→ About this exercise
Among the lines of the records, find all that carry the word "computer" and copy them.

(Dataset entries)
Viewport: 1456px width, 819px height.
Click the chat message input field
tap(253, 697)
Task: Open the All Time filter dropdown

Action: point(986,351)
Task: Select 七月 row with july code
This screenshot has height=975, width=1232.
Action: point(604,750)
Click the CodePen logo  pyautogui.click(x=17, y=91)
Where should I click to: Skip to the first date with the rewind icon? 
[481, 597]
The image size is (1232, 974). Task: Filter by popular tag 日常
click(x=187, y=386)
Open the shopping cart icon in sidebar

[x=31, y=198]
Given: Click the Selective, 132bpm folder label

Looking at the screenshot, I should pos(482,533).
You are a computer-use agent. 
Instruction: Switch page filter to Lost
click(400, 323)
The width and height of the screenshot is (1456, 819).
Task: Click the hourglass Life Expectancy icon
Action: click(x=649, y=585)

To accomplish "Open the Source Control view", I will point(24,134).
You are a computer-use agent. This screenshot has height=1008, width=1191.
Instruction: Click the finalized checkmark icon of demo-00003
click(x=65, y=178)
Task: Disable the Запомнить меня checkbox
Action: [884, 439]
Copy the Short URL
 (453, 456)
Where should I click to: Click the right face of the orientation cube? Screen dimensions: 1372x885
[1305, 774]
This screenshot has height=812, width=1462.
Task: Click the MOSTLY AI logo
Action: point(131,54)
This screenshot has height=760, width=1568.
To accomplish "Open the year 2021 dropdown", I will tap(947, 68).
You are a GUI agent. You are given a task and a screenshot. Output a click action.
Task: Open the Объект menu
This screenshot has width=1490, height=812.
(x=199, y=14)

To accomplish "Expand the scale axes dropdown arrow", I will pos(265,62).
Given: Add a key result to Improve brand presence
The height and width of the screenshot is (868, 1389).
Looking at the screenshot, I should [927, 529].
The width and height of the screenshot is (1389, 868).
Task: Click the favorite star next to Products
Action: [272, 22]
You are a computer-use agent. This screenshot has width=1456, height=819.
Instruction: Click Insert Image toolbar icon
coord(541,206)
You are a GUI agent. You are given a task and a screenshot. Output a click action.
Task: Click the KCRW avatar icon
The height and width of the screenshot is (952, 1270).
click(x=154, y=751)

→ Problem solution
You are a computer-use agent. 
You are a computer-use agent. This screenshot has height=1008, width=1191.
You are a computer-use agent. This screenshot has width=1456, height=819.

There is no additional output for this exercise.